E. Coli cofactor-dependent Phosphoglycerate mutase complexed with vanadate (pdb ID= = 1E59) is a cofactor dependent phosphoglycerate mutase, also referred to as a dPGM, that has an approximate sequence similarity of 50% to BPGM (2). The Bioinformatics search databases DALI and BLAST were used to find similarities between proteins. DALI compares the tertiary structure of proteins by using a "sum-of-pairs method that compares intramolecular distances" (10). The similarities between the two proteins is reflected in a Z-score. A Z-score above 2 indicates that the proteins have significant similarities (10). PSI-BLAST is used to find primary structure similarities. PSI-BLAST calculates an E value based on the total sequence homology and by assigning gaps. The lower the E value, the more similar the protein's primary structures are. An E value that is below 0.05 is considered significant (11). The results of the DALI (Z-score = 34.5 and RMSD = 1.8) and PSI-BLAST (E = 6e-167) operations indicate that BPGM and dPGM have similar tertiary and primary structure (6, 7).
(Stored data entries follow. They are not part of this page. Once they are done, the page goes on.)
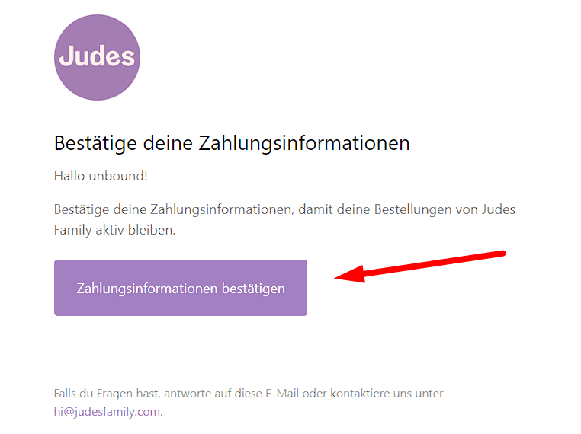Click the word von in the paragraph

[466, 210]
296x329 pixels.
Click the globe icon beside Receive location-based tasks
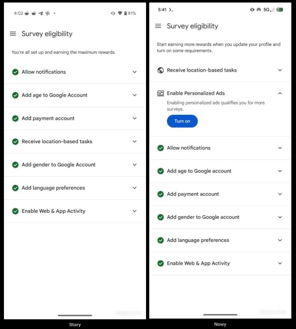(x=161, y=70)
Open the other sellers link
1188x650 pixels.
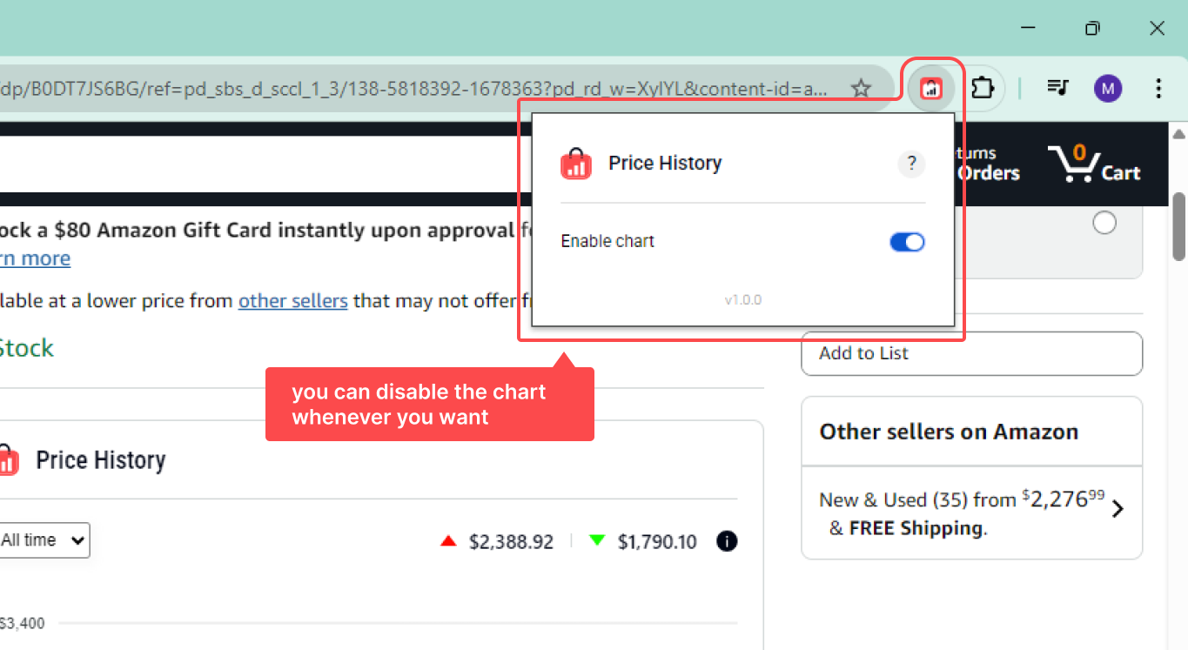(x=292, y=300)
Both proteins have a similar α/β-fold and yield a root mean square distance of 0.74 Å when superimposed on each other in the BPGM residue regions: 4-11, 25-97, and 157-199. This indicates a strong structural homology (2). The most significant differences between the two proteins are seen in the active site, C-terminal, and backbone. In BPGM, Gly-14 orients Glu-13 and Phe-22 in a way that prevents the active site from crowding. Gly-14 functions as a critical residue only in BPGM (in the dPGM it is replaced by Ser-14) (2). The dPGM C-terminal has 9 less residues than BPGM. The C-terminal plays an important role in the enzymatic activity. The loss of these 9 residues may play a role in each of these protein's preferences for substrates (2). A four-residue insertion in dPGM occurs at residues 136, 137, 143, and 144. This forms an additional α-helix from residues 133-138. Because this additional α-helix is far from the active site, the structural difference does not effect the enzymatic function. Additional hydrogen bonds seen only in BPGM are present between Ser-63 and Ser-186, as well as Ser-192 and His-188 and Gly-189. These exist near the active site and may help to stabilize BPGM's structure (2).
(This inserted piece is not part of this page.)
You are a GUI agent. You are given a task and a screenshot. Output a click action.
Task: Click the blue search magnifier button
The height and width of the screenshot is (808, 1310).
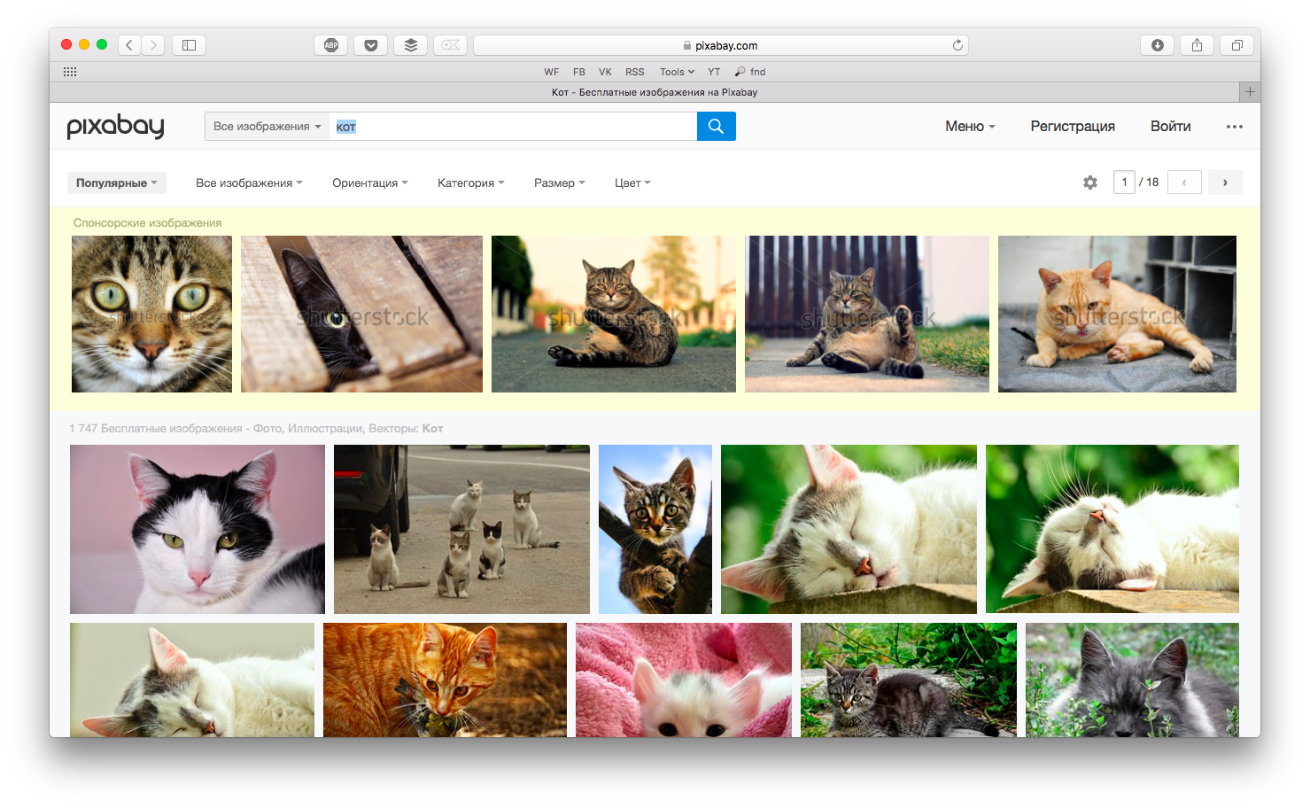(x=716, y=127)
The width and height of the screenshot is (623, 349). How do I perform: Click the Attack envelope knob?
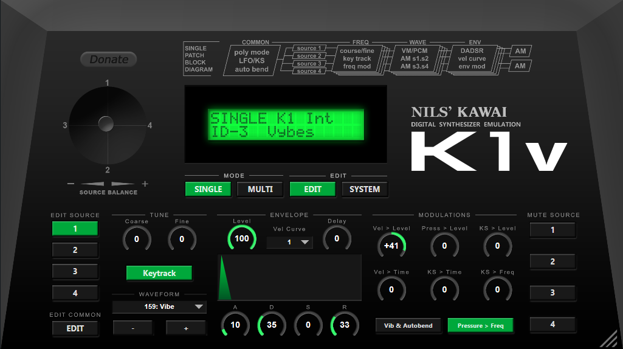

When functioning as a mutase, BPGM's critical residue Glu-89 donates/recieves a proton during the phosphotransfer step (2). However unlike dPGM, in BPGM the residue Glu-13 is pointed towards the active site and forms a hydrogen bond with Glu-89. This reduces Glu-89's ability to donate/receive protons and is one possible reason for the lower mutase activity of BGPM (2).